Baby Boomers: Consumers Ready To Buy
image A look at the American advertising landscape shows that Boomers are virtually ignored. A review of numerous commercials finds that, excluding financial firms and pharmaceuticals/OTC products, most companies are doing little in the way of courting Boomers. Older faces are virtually non-existent in commercials and on websites for products and services used by Boomers …

Gee, that’s my book, my blog, my articles, my speaking/consulting since 2003 – in a nutshell. 

I’d link to every blog post about it all – but that would be every blog post. So, just one (although the links to the commercials are gone):

Boomer Backlash II
imageIf every time someone over fifty sees a commercial targeting them and it’s always for an age-related product or service, pretty soon their eyes will glaze over, they’ll get itchy and grumpy.

 The Real Issue: Marketing and advertising folks grasping the fact that Boomers will be buying billions (trillions?) of dollars worth of non-age related products for the next twenty-odd years. If you target this group for toothpaste, computers, clothes, food, nail polish, sporting equipment, toenail clippers - anything at all (almost), and you do it with respect and finesse, they will appreciate and consider your product.   

A quote from my book (1st Edition published in 2005):

advbbcover It’s going to be up to companies to be proactive when dealing with advertising agencies. Quality control of your product doesn’t stop at the entrances of Madison Avenue’s finest, or at the doors of small local or regional advertising agencies. If companies put pressure on agencies, and demand 45-plus creatives for products aimed at the 45-plus market, then they will find out that Baby Boomers are still “the single most vibrant and exciting consumer group in the world.”

02 June 2010

Baby Boomers as iPhone window … I mean, screen dressing.

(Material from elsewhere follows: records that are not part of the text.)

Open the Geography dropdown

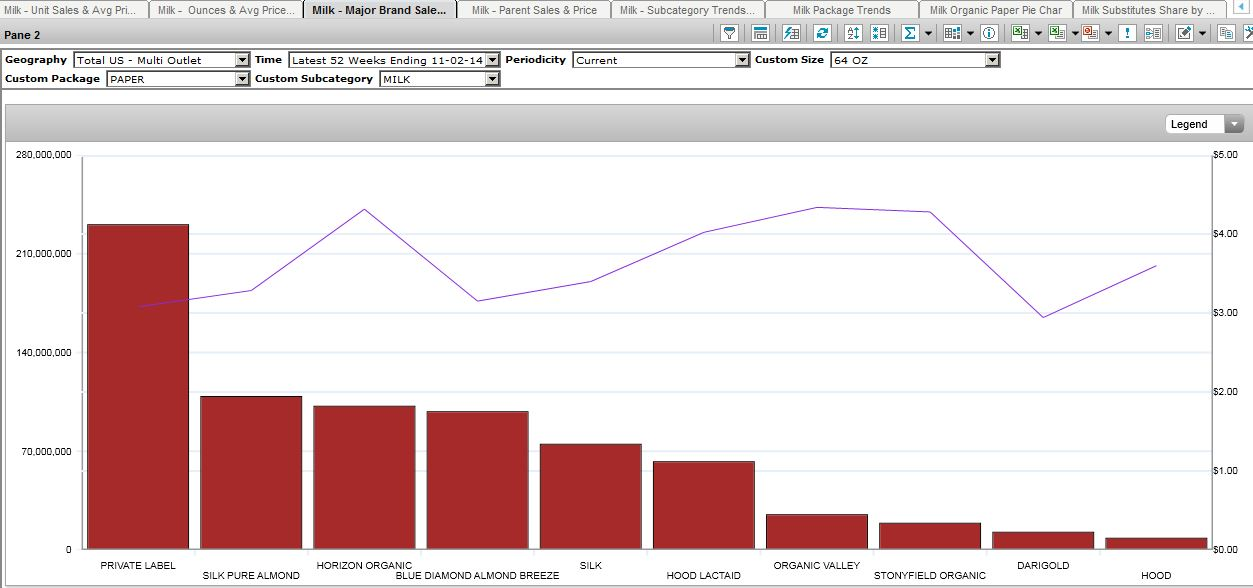click(242, 60)
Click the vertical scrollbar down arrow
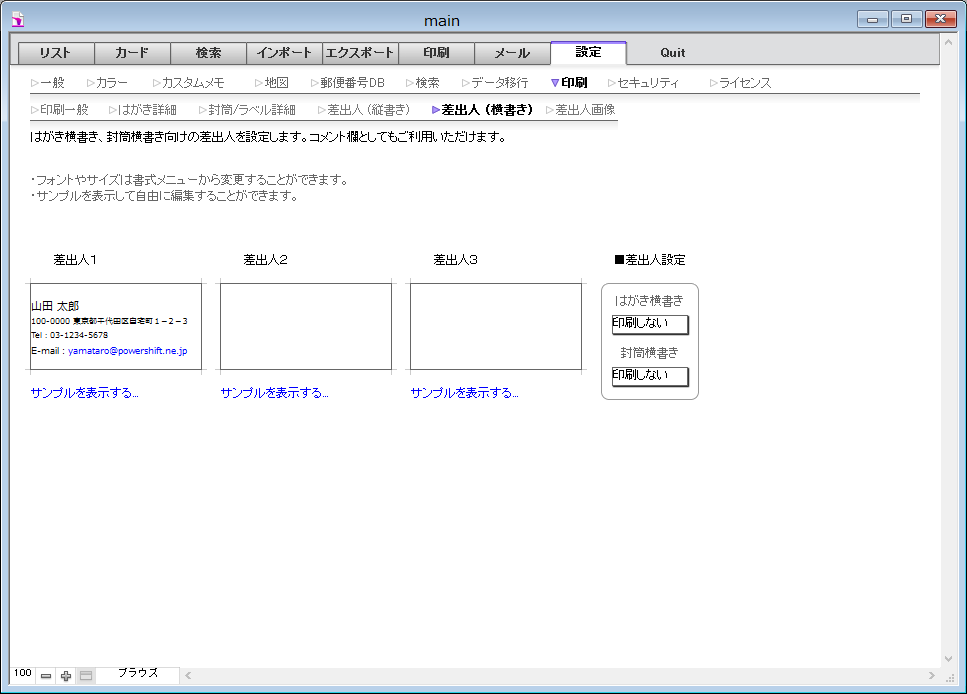 (948, 659)
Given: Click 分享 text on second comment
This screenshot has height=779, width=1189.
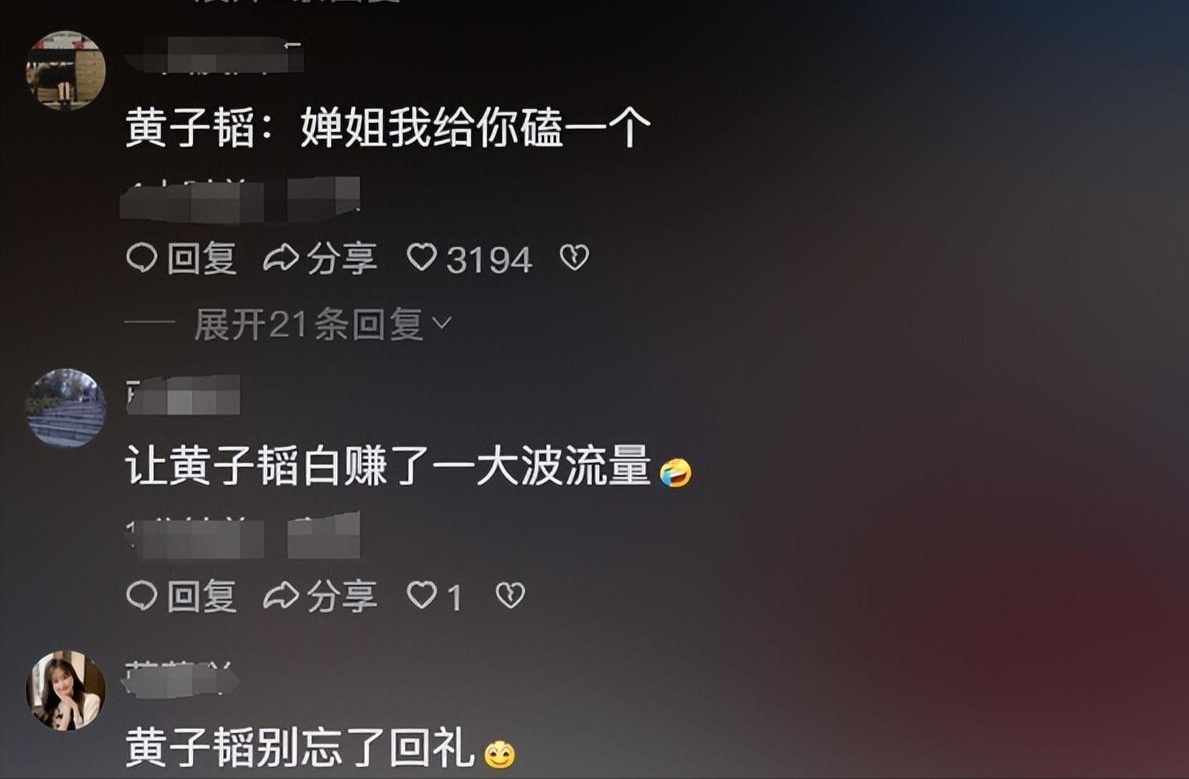Looking at the screenshot, I should (x=342, y=596).
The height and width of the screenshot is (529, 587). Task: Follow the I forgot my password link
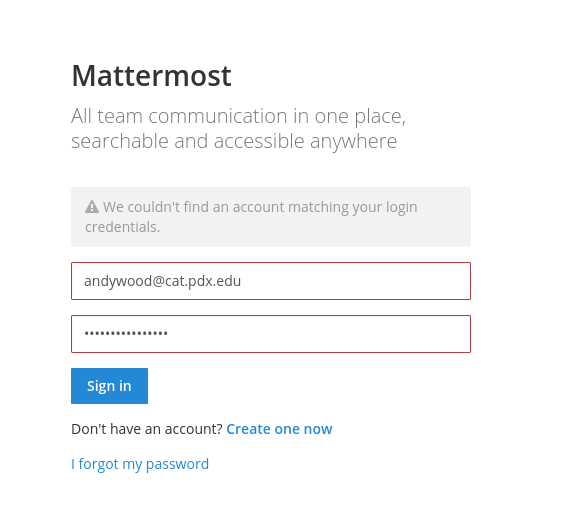click(140, 464)
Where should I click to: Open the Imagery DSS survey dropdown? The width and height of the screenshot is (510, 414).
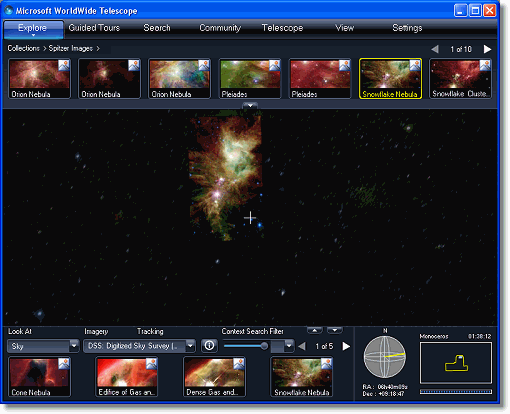139,346
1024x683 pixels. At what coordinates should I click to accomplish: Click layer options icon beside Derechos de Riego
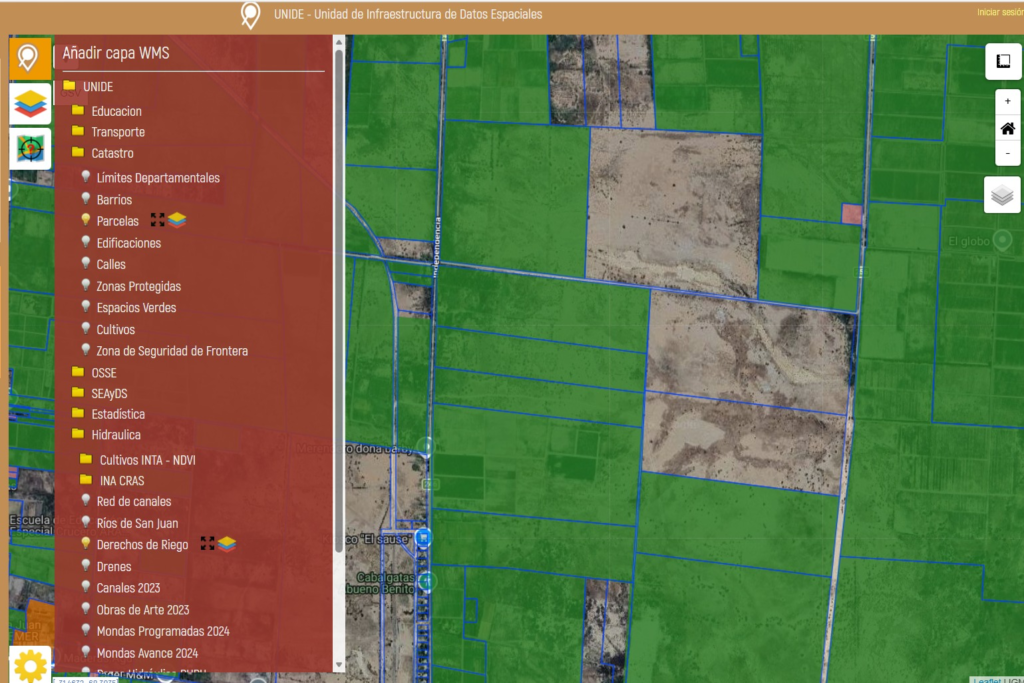click(x=228, y=544)
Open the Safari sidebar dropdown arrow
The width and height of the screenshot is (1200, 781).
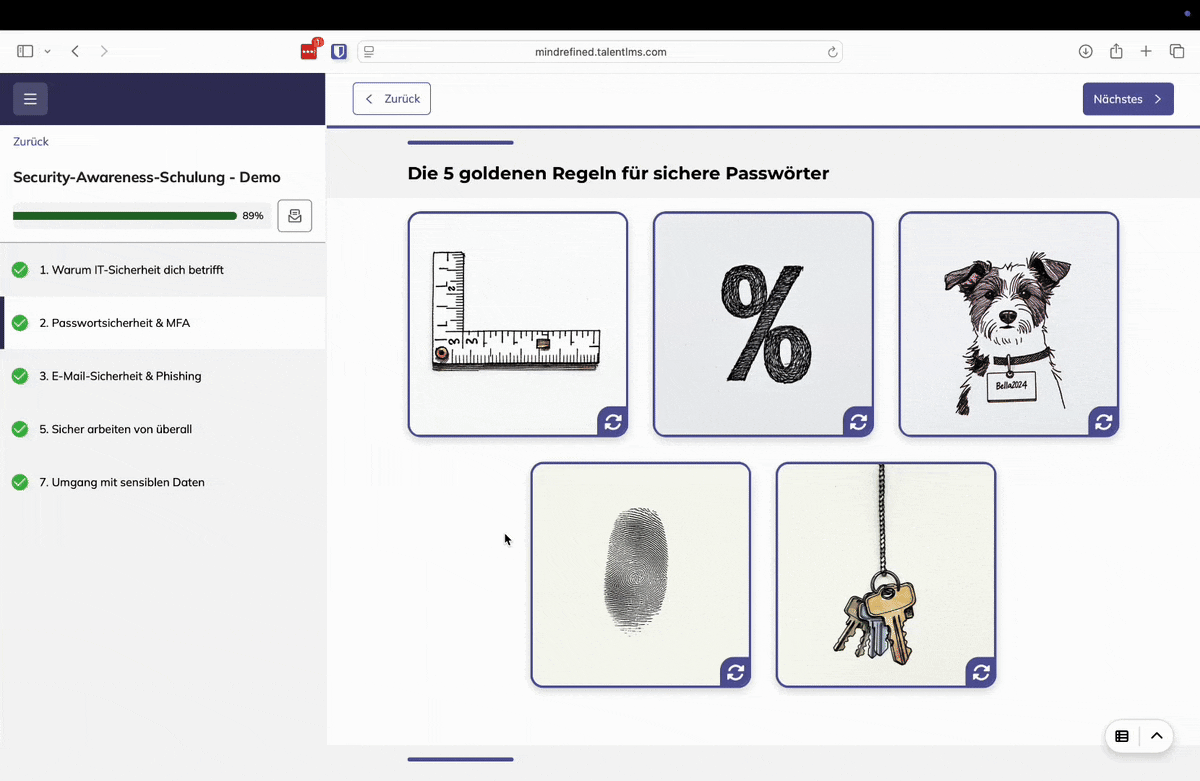(x=47, y=52)
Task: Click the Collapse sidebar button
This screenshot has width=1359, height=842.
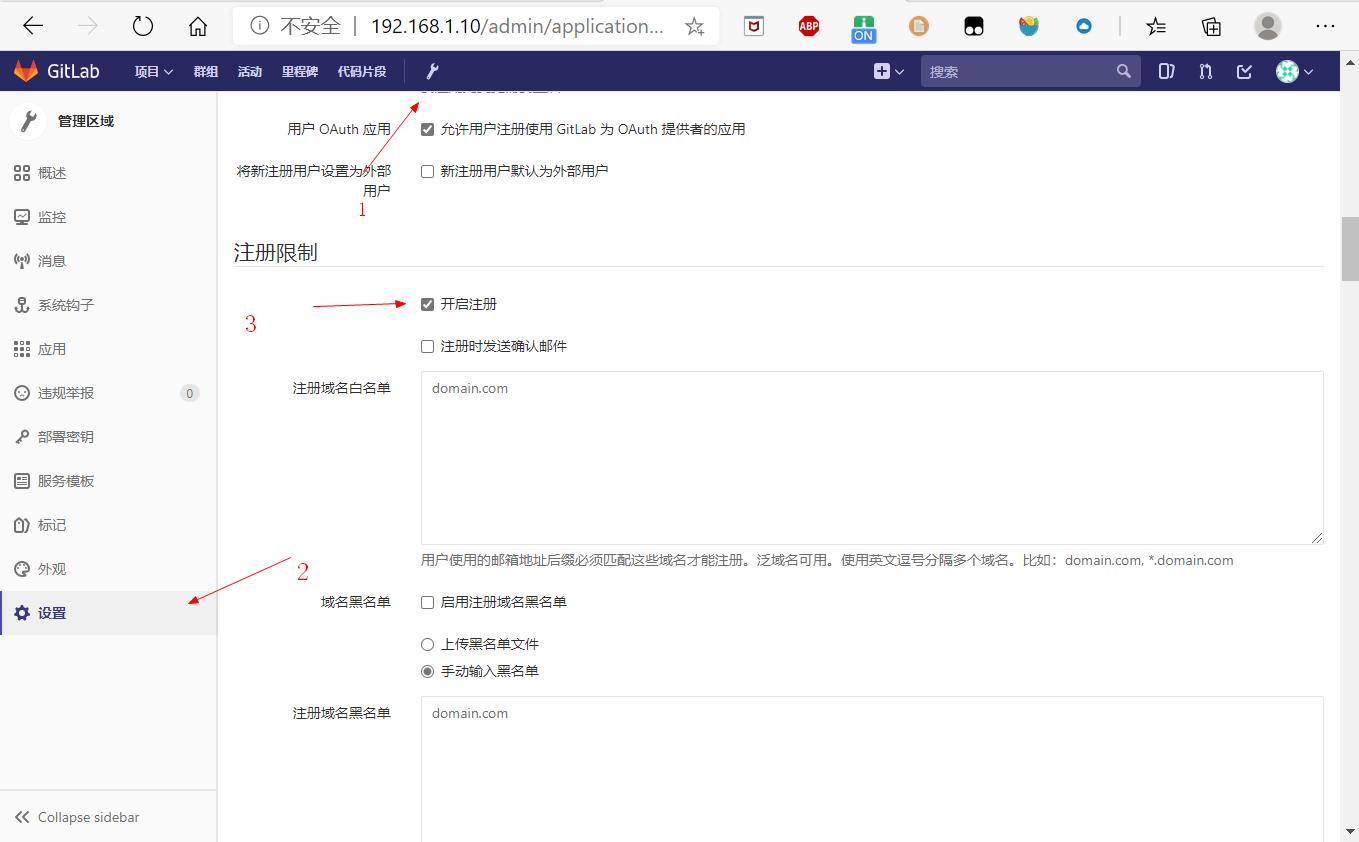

A couple of friends in the 50-Plus marketing biz have been talking about an iPhone spot and its age-neutral emphasis.  I’m not sure I see what they see:

I saw this ad a few months ago, liked it, but said to myself, “Did they ever miss the mark. It should have been done from the grandmother’s point of view.”

The spot is part of a major campaign. All the principals are twenty-somethings. In this version it’s a young mother. Baby Boomers and older are simply window … I mean, screen dressing. Marginalized, as usual – especially when it’s a tech-driven product or service.  Remember this commercial from 2005?

I admired the iPhone spot for all the obvious reasons – well done, simple, focuses on the product capabilities – and because I see this scenario played out first-hand. Of course, I’m on the other end looking over shoulders - it's the new grandmother receiving videos of her very young grandchildren. Words can’t describe …

imageYou could categorize this spot as age neutral - but as I’ve said, I wondered why they didn't reverse the scenario - a Baby Boomer grandmother receiving the video and forwarding it every which way (including to her mother). That's what really happens. Of course, a young mom will get excited when her baby starts walking, but it’s the grandmother who goes crazy and sends the video to everybody on her contacts list

This would also reinforce the fact that she can do it - which would be the point if you're trying to reach an older demo with primary or secondary age-neutral targeting. 

I guess wrinkly fingers holding this new, shiny gizmo might upset iPhone’s intended target market: twenty and thirty-somethings.